Representing Cook was anti-surrogacy lawyer Harold Cassidy, perhaps best known for representing surrogate Mary Beth Whitehead in the notorious 1987 “Baby M” case, in which Whitehead agreed to carry a baby for an infertile couple, then refused to give the baby up. Cassidy has since waged an ongoing campaign to outlaw surrogacy.
In the Cook case, Cassidy argued that the surrogacy agreement violated the constitutional rights of both surrogate and the children born via surrogacy, claims that the California court ultimately denied. After losing in state court, Cassidy petitioned the U.S. District Court, which dismissed the case, sending it back to the state appellate court.
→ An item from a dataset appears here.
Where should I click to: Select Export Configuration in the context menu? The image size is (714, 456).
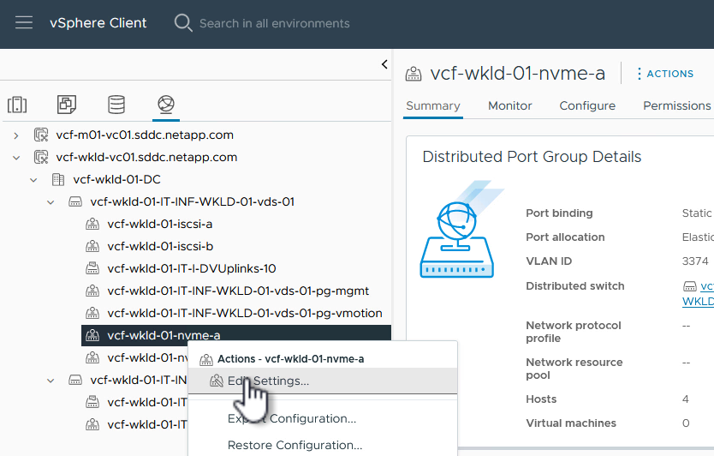pyautogui.click(x=291, y=419)
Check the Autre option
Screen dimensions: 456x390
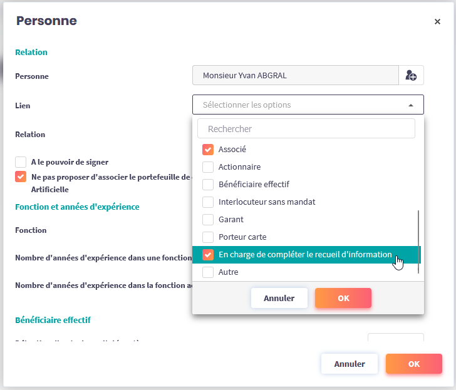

Under California law, “intended parent or intended parents identified in the surrogacy agreement” are to be declared the sole parents of children born to a surrogate, the court wrote. From the recent decision:
Permitting a surrogate to change her mind about whether the intended parent would be a suitable parent—or requiring a court to rule on whether the intended parent’s conduct subsequent to executing an assisted reproduction agreement is appropriate for a prospective parent—would undermine the predictability of surrogacy arrangements. We agree with the observation of the federal court in Harding, supra, that, were M.C.’s position to be accepted, we are “at a loss to imagine an intended parent in this state who would contract with a gestational surrogate, knowing that the woman could, at her whim, ‘decide’ that the intended parent or parents are not up to snuff and challenge their parenting abilities in court.”
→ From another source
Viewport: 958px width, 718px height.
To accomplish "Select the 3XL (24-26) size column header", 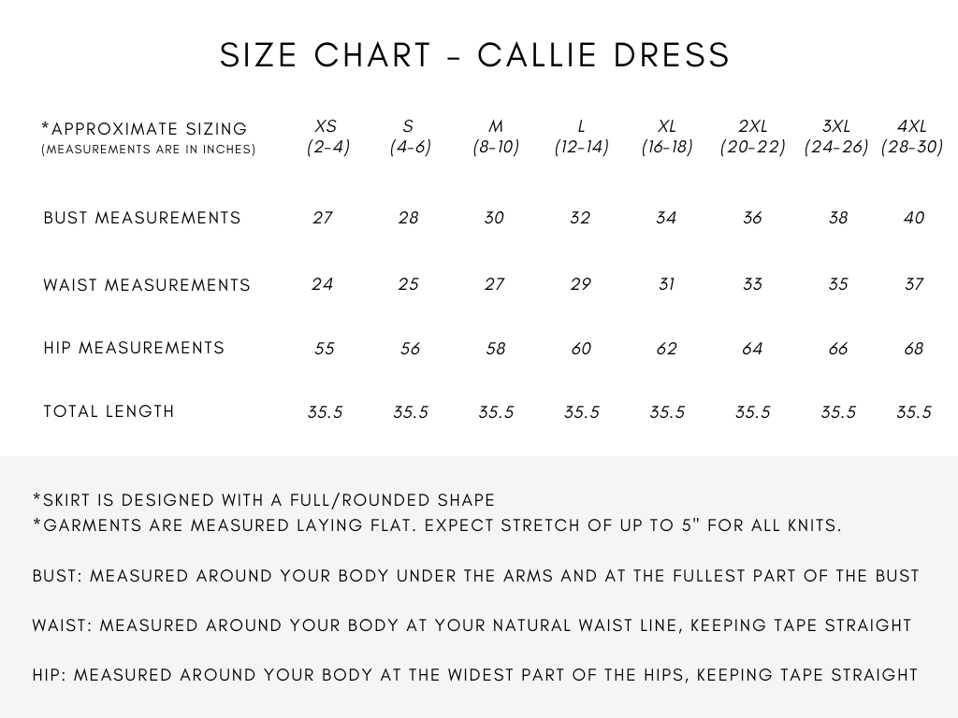I will click(836, 136).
In prior case law, the California Supreme Court rejected constitutional challenges to surrogacy agreements and ruled that such agreements are consistent with the public policy of California, the ruling continues.
Cook’s suit also claimed the surrogacy agreement violated the babies’ constitutional rights by preventing them from having a relationship with their mother and by allowing them to be “commodified” via payments made to offset the surrogate’s expenses and inconvenience. From the state appellate court ruling:
The first claim is a direct challenge to the legitimacy of surrogacy arrangements. If a child’s liberty interest in a relationship with its birth mother trumps the surrogate’s right to enter into a contract agreeing to surrender the child to intended parents, then no surrogacy arrangement is possible…. It would also run afoul of the court’s observation that “[t]he argument that a woman cannot knowingly and intelligently agree to gestate and deliver a baby for intending parents carries overtones of the reasoning that for centuries prevented women from attaining equal economic rights and professional status under the law.” (Id. at p. 97.)
The opinion in Calvert also precludes M.C.’s argument that surrogacy agreements impermissibly result in the “commodification” of children by permitting their sale…. [P]ayments to M.C. under the Agreement were for the stated purpose of “compensation for her discomfort, pain, suffering and for pre-birth support” and for living expenses. Moreover, M.C.’s argument that she could not enter into the surrogacy arrangement in exchange for compensation also amounts to a wholesale attack on the legitimacy of surrogacy contracts…
In this case, the California court ruled properly to uphold state law validating the legality of surrogacy agreements and the parentage of intended parents. As the decision correctly reaffirms, in the case of surrogacy the child or children would never have been conceived were it not for the intention (and significant financial contribution) of the intended parent(s). This case upholds the constitutionality of surrogacy, an important ruling as we enter a political era when attacks on reproductive (and other) freedoms will undoubtedly become more frequent.